Emma held out her glass.
‘It’s possible, I suppose.’
With a squeal of feedback, the band began to play and all attention turned to the dance floor, where Malcolm and Tilly were frugging to their special song, ‘Brown-Eyed Girl’, twisting rheumatically at the hips, four thumbs held aloft.
‘Good God. When did we all start dancing like old people?’
‘Speak for yourself,’ said Dexter, perching on a chair.
‘Can you dance?’
‘You don’t remember?’
Emma shook her head. ‘I don’t mean on a podium with a whistle and your shirt off, I mean proper dancing.’
‘Course I can.’ He took her hand. ‘Want me to prove it?’
‘Maybe later.’ They were having to shout now. Dexter stood and tugged on her hand. ‘Let’s go somewhere. Just you and me.’
‘Where?’
‘I don’t know. Apparently, there’s a maze.’
‘A maze?’ A moment, then she stood. ‘Well why didn’t you say?’
They took two glasses and discreetly stepped out of the marquee and into the night. It was still warm, and bats were swooping overhead in the inky summer air as they walked arm in arm through the rose garden towards the maze.

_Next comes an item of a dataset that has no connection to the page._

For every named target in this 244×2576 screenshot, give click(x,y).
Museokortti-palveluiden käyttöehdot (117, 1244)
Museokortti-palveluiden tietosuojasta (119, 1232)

‘So how does it feel?’ she asked. ‘Losing an old flame to the arms of another man.’
‘Tilly Killick’s not an old flame.’
‘Oh, Dexter . . .’ Emma shook her head slowly. ‘When will you learn?’
‘I don’t know what you’re talking about.’

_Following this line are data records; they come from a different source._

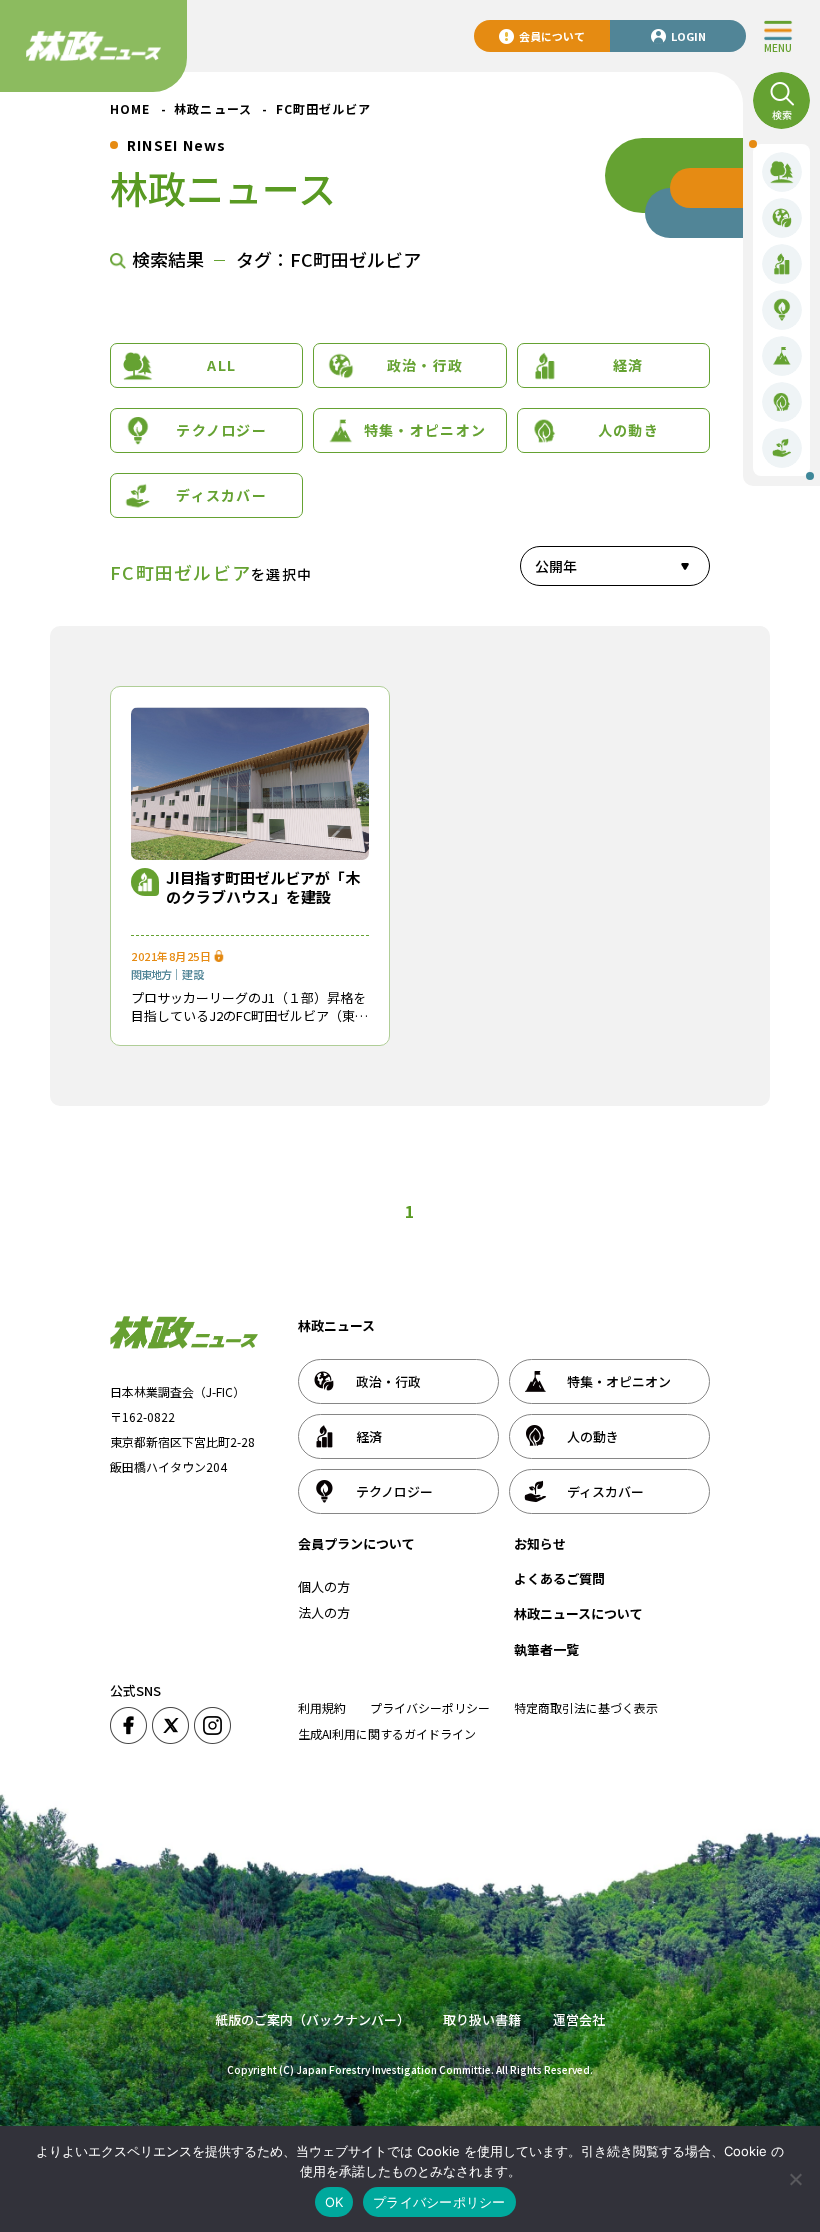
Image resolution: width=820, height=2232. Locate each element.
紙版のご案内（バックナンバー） (312, 2019)
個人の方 (324, 1586)
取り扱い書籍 (482, 2019)
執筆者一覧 (546, 1649)
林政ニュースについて (578, 1613)
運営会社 (579, 2019)
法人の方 (324, 1612)
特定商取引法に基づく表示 (586, 1707)
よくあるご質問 (559, 1578)
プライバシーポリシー (430, 1707)
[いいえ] (795, 2179)
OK (334, 2202)
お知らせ (540, 1543)
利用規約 (322, 1707)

‘Must have been, let me see . . . December 1992, that flat in Clapton. The one that smelt of fried onions.’
Dexter winced. ‘How do you know about these things?’

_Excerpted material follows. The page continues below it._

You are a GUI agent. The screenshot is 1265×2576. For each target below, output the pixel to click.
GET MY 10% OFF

‘Well when I left to go to Woolworths you were massaging each other’s feet with my best olive oil and when I got back from Woolworths she was crying and there were olive oil footprints all over my best rug and the sofa and on the kitchen table and half way up the wall too, I remember. So I carefully examined the forensic evidence and came to that conclusion. Oh, also, you left your birth control device at the top of the kitchen bin, so that was nice.’
‘Did I? Sorry about that.’
‘Plus the fact that she told me.’
‘Did she?’ He shook his head, betrayed. ‘That was meant to be our secret!’
‘Women talk about these things you know. It’s no use swearing them to secrecy, it all comes out in the end.’
‘I’ll remember that in future.’
Now they had arrived at the entrance to the maze, a neatly trimmed privet hedge affair, a good ten feet high, its entrance marked by a heavy wooden door. Emma paused, her hand on the iron handle. ‘Is this a good idea?’
‘How hard can it be?’
‘And if we got lost?’
‘We’ll use the stars or something.’ The door creaked open. ‘Right or left?’
‘Right,’ said Emma, and they stepped into the maze. The high hedges were lit at ground level with different coloured lights, and the air had that summer smell, thick and heady, almost oily from the warm leaves. ‘Where’s Sylvie?’